▸ Your instructions:
Using the string "Festival" as the key, pull each matching line out of the records below.

Saved data entries:
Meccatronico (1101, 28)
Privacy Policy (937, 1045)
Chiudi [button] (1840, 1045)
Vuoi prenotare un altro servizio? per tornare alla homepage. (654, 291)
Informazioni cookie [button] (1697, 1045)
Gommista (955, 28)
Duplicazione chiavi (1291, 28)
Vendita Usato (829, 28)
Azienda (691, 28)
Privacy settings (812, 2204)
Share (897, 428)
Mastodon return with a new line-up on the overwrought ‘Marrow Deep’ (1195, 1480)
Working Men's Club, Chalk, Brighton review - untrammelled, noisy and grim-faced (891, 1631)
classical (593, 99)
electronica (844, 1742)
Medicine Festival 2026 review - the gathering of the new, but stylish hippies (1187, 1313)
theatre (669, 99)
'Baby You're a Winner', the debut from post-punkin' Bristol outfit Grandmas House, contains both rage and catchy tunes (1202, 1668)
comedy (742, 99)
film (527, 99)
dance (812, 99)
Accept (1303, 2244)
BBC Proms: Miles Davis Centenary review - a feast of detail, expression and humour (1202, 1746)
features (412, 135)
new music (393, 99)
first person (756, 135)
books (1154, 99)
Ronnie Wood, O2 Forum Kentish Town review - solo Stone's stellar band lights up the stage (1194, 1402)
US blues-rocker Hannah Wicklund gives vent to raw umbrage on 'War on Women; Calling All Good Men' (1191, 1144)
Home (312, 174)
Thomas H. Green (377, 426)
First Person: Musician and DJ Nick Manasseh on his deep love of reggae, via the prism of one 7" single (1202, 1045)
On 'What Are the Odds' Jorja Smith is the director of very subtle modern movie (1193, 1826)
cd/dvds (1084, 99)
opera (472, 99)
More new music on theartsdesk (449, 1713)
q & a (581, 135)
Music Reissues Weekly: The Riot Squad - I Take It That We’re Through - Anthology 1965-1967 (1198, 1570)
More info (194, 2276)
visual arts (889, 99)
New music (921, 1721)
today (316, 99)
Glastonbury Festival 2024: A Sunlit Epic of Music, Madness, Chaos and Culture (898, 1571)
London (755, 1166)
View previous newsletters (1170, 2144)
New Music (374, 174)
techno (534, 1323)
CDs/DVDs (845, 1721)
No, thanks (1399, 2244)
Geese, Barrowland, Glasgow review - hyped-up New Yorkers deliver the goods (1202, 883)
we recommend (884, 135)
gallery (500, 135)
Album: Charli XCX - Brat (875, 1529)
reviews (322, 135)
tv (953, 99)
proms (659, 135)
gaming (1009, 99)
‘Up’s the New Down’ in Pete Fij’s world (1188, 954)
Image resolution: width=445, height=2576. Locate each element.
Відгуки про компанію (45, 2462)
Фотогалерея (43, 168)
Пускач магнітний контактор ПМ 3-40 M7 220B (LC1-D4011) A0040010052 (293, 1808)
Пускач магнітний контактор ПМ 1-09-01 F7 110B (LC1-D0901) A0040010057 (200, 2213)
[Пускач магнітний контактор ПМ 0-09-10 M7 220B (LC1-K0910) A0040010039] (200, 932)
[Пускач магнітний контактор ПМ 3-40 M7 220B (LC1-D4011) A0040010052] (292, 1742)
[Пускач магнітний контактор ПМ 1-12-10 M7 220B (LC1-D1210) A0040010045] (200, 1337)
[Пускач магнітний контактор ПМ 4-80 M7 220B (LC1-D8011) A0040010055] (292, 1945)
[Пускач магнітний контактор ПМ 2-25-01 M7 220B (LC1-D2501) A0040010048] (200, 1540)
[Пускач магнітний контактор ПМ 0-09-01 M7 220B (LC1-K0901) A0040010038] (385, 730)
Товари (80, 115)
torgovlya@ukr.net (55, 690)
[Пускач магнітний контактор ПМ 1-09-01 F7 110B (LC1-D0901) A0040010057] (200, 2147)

▸ Final answer:
Medicine Festival 2026 review - the gathering of the new, but stylish hippies (1187, 1313)
Glastonbury Festival 2024: A Sunlit Epic of Music, Madness, Chaos and Culture (898, 1571)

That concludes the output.